Highsnobiety asked why every man looks like he has a weird little hobby. The more interesting question is why that took so long to notice.

Photo · Highsnobiety
Highsnobiety, with an assist from SSENSE, has staked out a position worth sitting with: men are dressing like they have a weird little hobby, and the publication wants to know why — and how to do it without looking like a mess.
Fair enough. But the observation itself is the real story.
The Costume Replaced the Uniform
For a long time, menswear organized itself around a fiction of purpose. The jacket that looked like it could survive a mountain pass. The boot that suggested manual labor you'd never actually performed. The waxed canvas bag that implied a life of serious errands. Function was the alibi. You weren't dressing up — you were prepared.
What Highsnobiety is noticing, whether or not it says so directly, is that the alibi has changed. Men aren't reaching for the language of utility anymore. They're reaching for the language of niche obsession — the fishing vest, the orienteering color palette, the reference that signals belonging to a very specific and somewhat inexplicable subculture. The costume still exists. It's just honest about being a costume now.
That's not a small shift.
Identity Became the Default Setting
There's something worth noting about the timing of this. When the internet made subcultures visible to everyone simultaneously, it also made them available to everyone simultaneously. The weird hobby aesthetic works because it borrows the credibility of specificity without requiring the biography. You don't need to actually fly fish. You just need to dress like someone who has opinions about it.

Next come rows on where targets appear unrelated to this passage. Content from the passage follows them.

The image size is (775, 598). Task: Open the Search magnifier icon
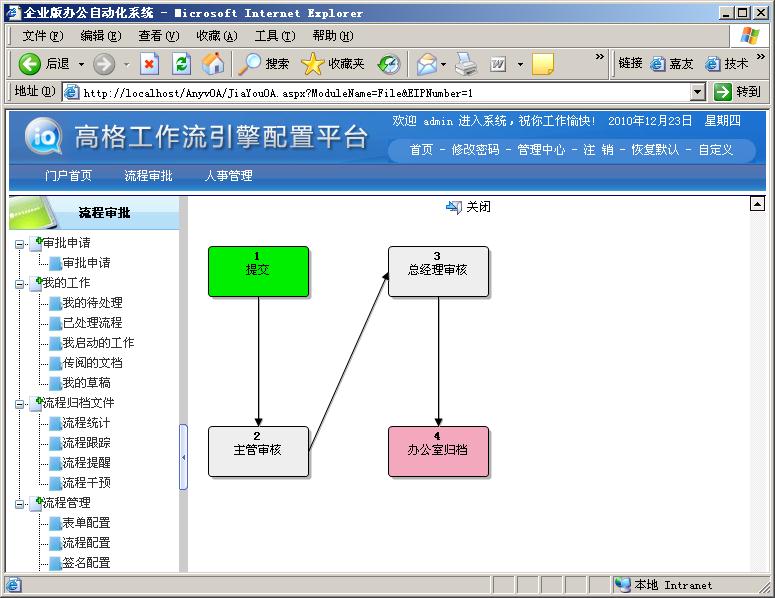[x=249, y=64]
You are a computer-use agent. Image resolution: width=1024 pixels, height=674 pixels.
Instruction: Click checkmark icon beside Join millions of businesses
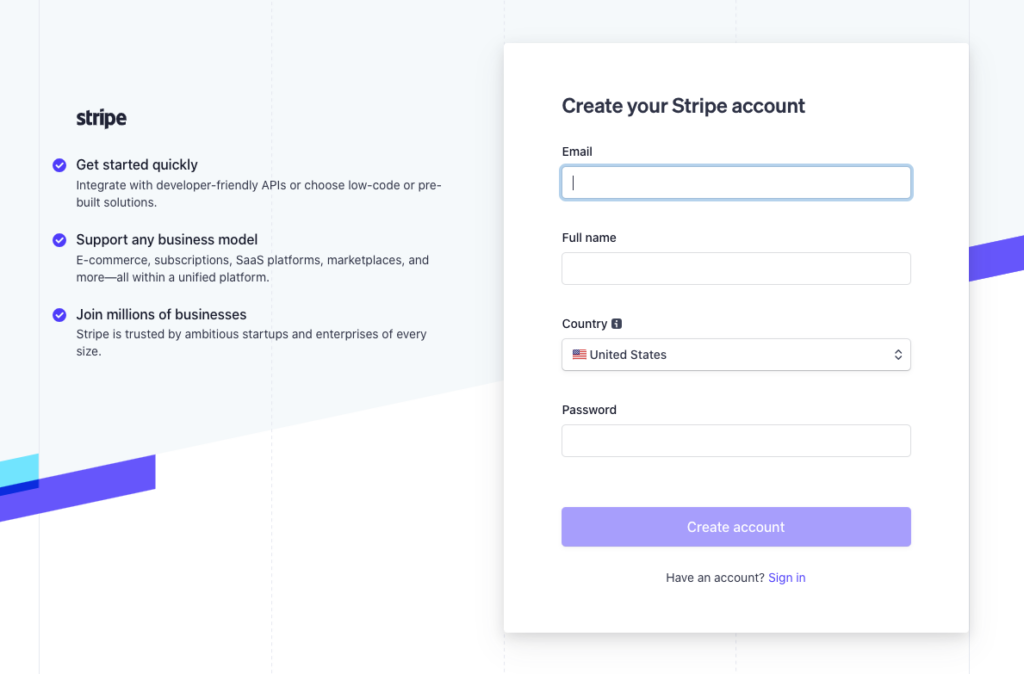pos(60,315)
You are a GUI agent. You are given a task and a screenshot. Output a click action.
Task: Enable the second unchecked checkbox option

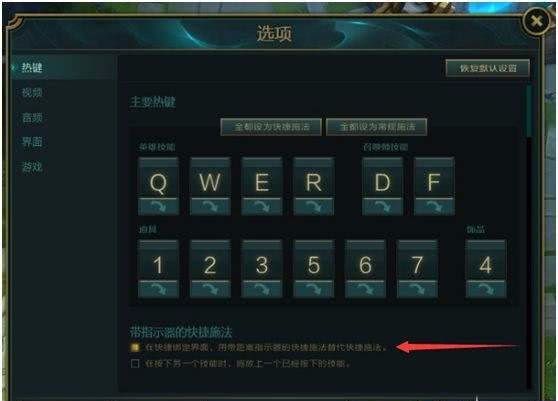coord(135,364)
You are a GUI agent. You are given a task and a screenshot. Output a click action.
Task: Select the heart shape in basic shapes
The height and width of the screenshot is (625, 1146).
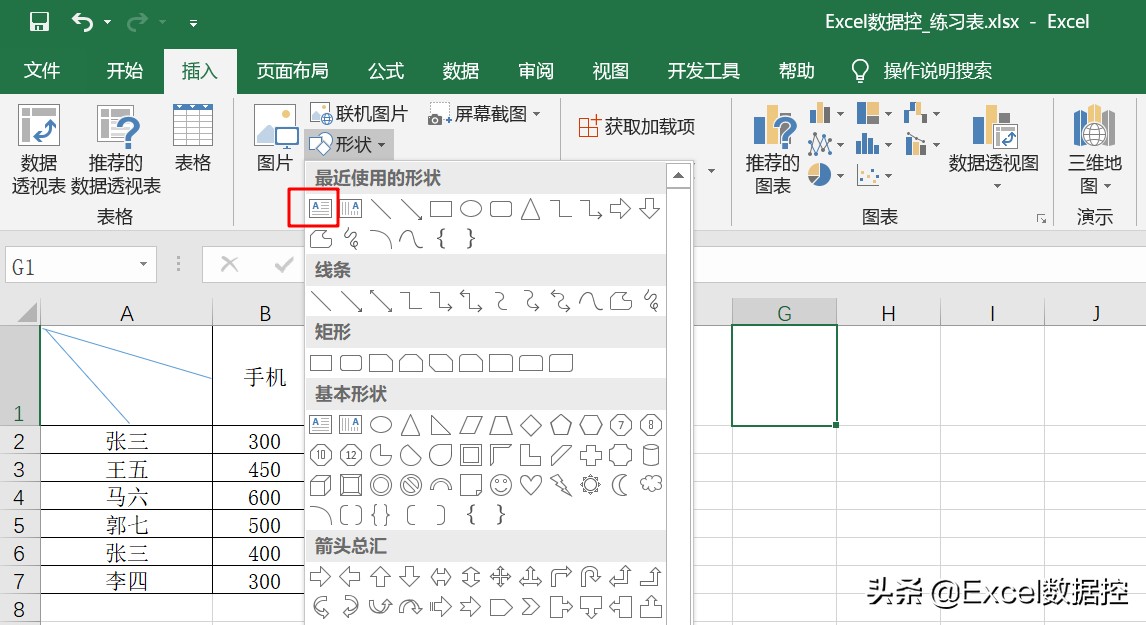pos(531,484)
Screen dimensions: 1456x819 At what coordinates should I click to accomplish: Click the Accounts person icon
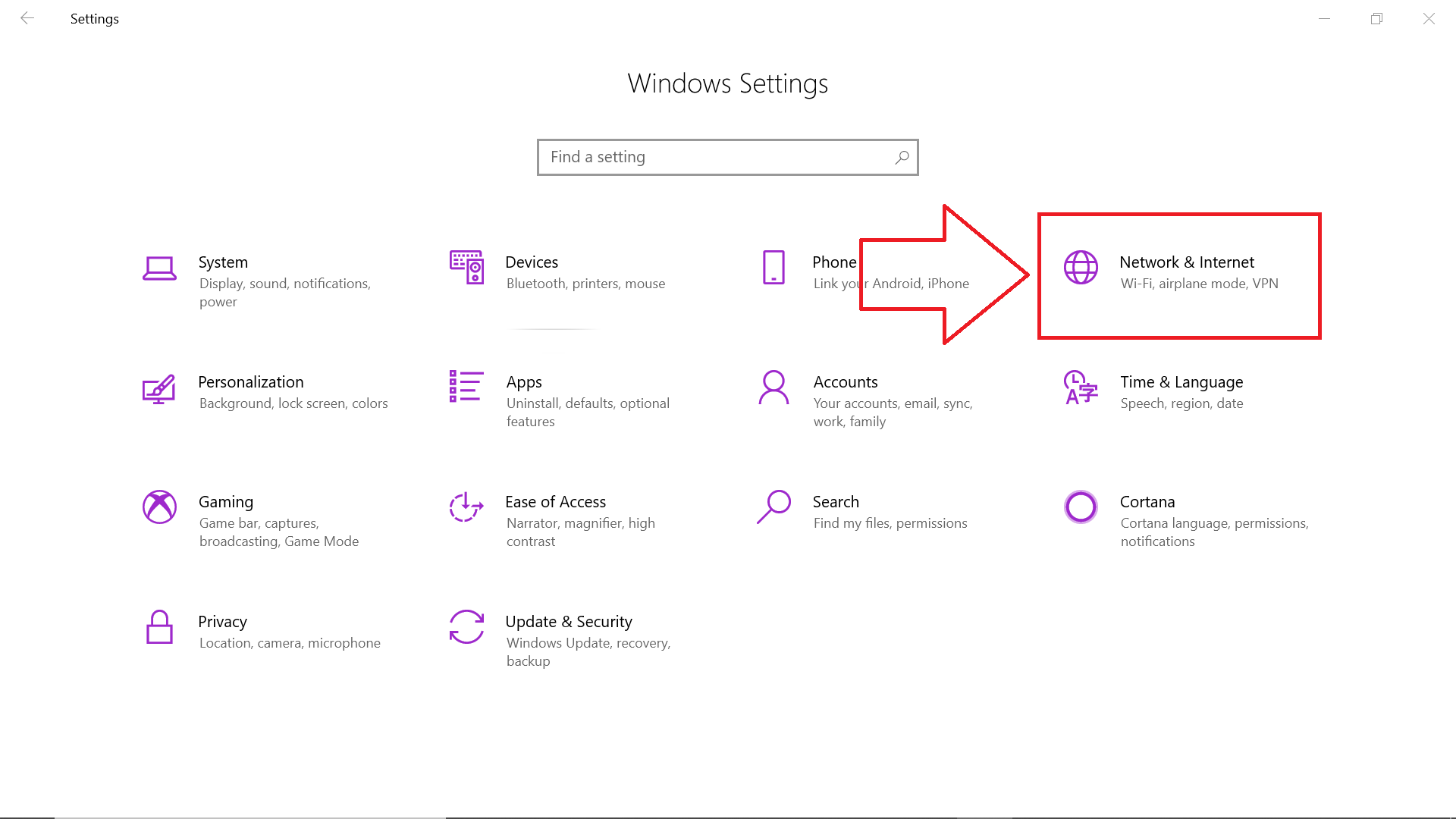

This could read as hollow, and sometimes it is. But I think the more generous read is that men are finally comfortable admitting that clothes are communicative rather than functional — that you wear something because of what it says, not because of what it does. That's been true of fashion forever. Menswear just spent decades pretending otherwise.
The piece being published by Highsnobiety in partnership with SSENSE is its own kind of signal. These aren't outsider observers. They are, in a meaningful sense, the infrastructure through which this aesthetic gets codified and sold. When the store and the publication jointly ask "why does everyone dress like this," part of what they're doing is answering the question: because we made it accessible, and here's how to buy your way in.
That's not a criticism. It's just the honest shape of how trends move now.
What I keep coming back to is the word weird in the original framing. Not "niche." Not "specific." Weird. There's affection in that word, and a little bit of self-awareness — an acknowledgment that the whole enterprise is slightly absurd, which is precisely what makes it interesting. Menswear that takes itself completely seriously tends to calcify. Menswear that can call itself weird has room to breathe.
The hobby was never the point. The permission was.